CC Sabathia wasn’t dominant, but he executed pitches when he needed to most, preventing the Astros from capitalizing on their opportunities. Overall, he gave up three hits and four walks while striking out five on 99 pitches. He’s the first pitcher, age 37 or older, to throw six shutout innings in the postseason since Pedro Martinez for the Phillies against the Dodgers in Game 2 of the 2009 NLCS. Monday’s start also marked Sabathia’s first career scoreless outing in the postseason — it was his 22nd postseason appearance.

Astros starter Charlie Morton couldn’t escape the fourth inning, when he allowed a run and loaded the bases before departing. Will Harris allowed all three inherited runners to score on Aaron Judge‘s three-run home run to left field. Morton was ultimately charged with seven runs on six hits, two walks, and a hit batsman with three strikeouts in 3 2/3 innings.

The Yankees’ bullpen held the fort after the sixth. Adam Warren worked a scoreless seventh. Warren returned in the eighth and retired the side in order, despite yielding a pair of well-struck balls to deep center field.

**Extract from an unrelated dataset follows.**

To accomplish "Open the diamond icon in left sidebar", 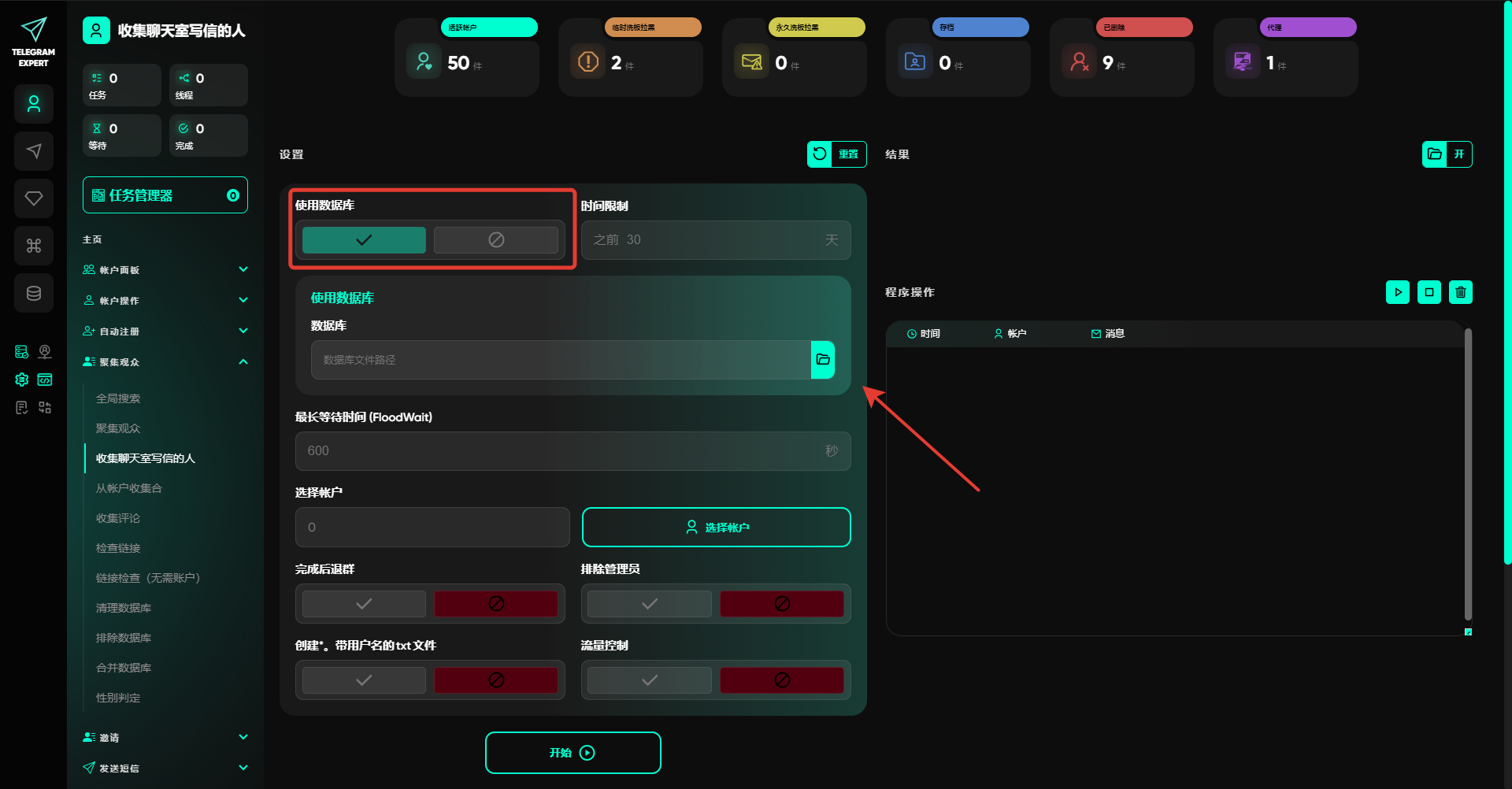I will click(34, 198).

In the ninth, Dellin Betances walked both hitters he faced to start the frame. Unsurprisingly, manager Joe Girardi had a short leash and brought in Tommy Kahnle. Kahnle gave up a single to Cameron Maybin then struck out George Springer, but walked Alex Bregman to force in a run. Kahnle got Jose Altuve to ground into a 4-3 double play to end the game in an 8-1 victory, giving the Yankees their first win of the series.

The ALCS continues on Tuesday at 5 PM ET. The Astros will start Lance McCullers and the Yankees will send Sonny Gray to the hill.